Plagiarism and other forms of Academic Dishonesty
Plagiarism and other forms of academic dishonesty (such as cheating on an exam) are serious offenses, and will be treated accordingly!
Dishonesty on an exam, including willingly giving information to someone else during an exam, will result in assigment of a zero on the exam of the student(s) involved.
If a paper is turned in which contains plagiarized material of any sort, that paper will receive a grade of zero.
What is Plagiarism?
We all know that taking someone else's work and representing it as your own (or using something someone else wrote for you or sold to you as your own) is plagiarism. However, there are a number of less blatant ways in which one can (sometimes unwittingly) commit plagiarism.
When writing a paper, especially on a scientific topic, it is tempting to incorporate some of the "jargon" from a reference souce, rather than to try to put the jargon in your own words.

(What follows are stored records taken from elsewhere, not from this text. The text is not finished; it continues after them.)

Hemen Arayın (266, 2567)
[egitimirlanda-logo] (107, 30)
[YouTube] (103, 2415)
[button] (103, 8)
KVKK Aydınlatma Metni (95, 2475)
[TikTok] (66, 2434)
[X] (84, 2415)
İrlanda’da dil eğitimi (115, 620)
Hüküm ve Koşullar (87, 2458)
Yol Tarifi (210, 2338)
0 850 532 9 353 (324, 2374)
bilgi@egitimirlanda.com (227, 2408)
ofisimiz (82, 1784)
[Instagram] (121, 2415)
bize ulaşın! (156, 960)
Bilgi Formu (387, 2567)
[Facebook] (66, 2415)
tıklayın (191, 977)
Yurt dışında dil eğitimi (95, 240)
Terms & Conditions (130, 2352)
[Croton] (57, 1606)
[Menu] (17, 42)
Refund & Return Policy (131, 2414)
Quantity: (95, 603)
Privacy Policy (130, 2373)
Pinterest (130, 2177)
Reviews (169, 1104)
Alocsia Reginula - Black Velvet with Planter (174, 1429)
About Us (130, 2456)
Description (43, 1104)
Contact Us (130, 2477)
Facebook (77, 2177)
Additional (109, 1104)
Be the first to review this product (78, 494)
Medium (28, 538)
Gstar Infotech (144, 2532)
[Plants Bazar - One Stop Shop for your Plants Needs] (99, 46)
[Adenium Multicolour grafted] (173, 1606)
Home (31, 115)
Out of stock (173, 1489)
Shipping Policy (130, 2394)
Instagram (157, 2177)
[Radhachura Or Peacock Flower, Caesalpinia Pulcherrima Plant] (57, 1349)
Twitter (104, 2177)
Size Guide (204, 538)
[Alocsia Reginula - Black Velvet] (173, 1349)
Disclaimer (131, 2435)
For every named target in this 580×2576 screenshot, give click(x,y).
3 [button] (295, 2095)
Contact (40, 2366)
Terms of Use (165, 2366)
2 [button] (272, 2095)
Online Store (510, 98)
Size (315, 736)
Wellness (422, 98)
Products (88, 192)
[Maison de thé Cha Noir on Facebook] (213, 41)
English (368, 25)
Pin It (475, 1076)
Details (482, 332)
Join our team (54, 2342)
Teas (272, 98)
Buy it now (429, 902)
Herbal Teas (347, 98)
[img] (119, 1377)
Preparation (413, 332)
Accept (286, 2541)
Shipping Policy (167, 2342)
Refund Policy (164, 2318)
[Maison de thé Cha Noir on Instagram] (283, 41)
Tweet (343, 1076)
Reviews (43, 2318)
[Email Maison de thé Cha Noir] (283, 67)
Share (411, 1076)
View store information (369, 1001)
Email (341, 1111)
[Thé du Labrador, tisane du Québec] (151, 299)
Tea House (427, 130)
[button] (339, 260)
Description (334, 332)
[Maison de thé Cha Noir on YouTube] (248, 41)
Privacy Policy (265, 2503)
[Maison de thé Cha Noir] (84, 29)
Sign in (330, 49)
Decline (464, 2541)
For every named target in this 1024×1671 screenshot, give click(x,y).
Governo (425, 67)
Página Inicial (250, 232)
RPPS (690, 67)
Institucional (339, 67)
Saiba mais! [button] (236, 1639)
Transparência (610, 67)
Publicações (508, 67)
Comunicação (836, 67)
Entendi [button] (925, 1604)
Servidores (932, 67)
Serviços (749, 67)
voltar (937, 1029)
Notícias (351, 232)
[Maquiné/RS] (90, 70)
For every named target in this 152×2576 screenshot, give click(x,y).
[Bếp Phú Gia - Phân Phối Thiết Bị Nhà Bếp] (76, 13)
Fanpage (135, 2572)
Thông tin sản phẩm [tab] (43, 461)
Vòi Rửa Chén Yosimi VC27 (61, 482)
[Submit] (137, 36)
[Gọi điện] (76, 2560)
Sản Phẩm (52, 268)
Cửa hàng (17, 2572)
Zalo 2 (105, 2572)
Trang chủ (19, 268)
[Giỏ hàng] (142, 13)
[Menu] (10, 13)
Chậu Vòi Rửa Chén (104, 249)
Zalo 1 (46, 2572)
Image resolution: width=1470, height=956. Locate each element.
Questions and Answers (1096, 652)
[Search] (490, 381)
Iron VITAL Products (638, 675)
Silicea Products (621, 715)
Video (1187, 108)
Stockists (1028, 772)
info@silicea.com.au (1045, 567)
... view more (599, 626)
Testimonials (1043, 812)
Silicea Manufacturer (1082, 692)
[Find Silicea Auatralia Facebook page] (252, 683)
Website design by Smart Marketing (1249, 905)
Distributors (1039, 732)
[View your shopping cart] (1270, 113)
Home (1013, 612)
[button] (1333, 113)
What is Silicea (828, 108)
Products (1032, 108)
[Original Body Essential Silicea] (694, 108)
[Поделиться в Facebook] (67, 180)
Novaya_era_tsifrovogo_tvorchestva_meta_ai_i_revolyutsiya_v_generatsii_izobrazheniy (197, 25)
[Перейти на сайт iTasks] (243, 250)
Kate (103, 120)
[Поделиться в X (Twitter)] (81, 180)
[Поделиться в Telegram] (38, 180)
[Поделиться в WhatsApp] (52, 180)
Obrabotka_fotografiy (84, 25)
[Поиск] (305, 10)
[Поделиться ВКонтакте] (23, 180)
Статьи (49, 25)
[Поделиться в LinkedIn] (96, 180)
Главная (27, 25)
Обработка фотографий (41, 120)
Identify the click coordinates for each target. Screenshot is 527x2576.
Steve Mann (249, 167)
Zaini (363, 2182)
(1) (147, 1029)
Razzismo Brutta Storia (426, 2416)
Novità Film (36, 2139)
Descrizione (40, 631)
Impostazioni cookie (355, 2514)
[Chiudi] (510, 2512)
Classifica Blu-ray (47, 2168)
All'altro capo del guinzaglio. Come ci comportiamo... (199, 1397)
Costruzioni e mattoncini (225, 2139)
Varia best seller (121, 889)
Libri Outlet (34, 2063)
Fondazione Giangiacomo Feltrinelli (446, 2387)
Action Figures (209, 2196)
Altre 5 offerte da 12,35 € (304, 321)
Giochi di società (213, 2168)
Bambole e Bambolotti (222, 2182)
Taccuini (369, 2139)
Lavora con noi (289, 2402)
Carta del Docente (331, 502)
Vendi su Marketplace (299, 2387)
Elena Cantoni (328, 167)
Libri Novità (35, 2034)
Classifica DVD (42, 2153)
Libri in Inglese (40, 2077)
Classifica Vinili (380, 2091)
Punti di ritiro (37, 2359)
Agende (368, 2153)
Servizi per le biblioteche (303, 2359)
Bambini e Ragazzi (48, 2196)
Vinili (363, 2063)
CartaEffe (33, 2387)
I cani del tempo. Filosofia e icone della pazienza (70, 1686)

For example, I once had a student who used the phrase "distal paresthesia" when writing about the clinical symptoms of Lyme disease. This was clearly a case of plagiarism, because it was clear to me that this student had no idea what "distal paresthesia" means! When using references in which you encounter a word or phrase whose meaning you do not know, look it up in a dictionary! When writing the paper, either use the more common meaning of the term or, if you must use the jargon, define it the first time you use it: e.g., " . . . distal paresthesia, which is loss of feeling in the extremities." Failure to do so is plagiarism!
All too often, I find a sentence or paragraph in a student paper with a single citation at the end of the sentence or paragraph, by which the student is really indicating that many of the phrases in this sentence or paragraph were taken almost word for word from that source. Even though there is a reference cited for the paragraph, this is plagiarism because it is basically an unattributed quotation. If you use a string of words from a reference source, it belongs in quotation marks, with the reference citation immediately following the quote. If you paraphrase a source only slightly (for example, by changing a few words or omitting part of a sentence), you are committing unintended plagiarism, even if you cite the source from which the information came, because you are really using a modified quote that is not marked as such. Bottom line, when writing a reference paper, it is important to put ideas into your own words, and minimize the use of phrases that should be treated as quotations from the refefrence sources.
If you write a sentence or paragraph in which you cite specific data or results from a publication, the reference source should be cited "as soon as possible". If you are using numerical superscriptsx, you can put the superscript right after the cited information. If you are using "in text citations" (name, date of publication), put the citation at the end of the sentence.
If you are in doubt about whether someting might be plagiarism, ask me!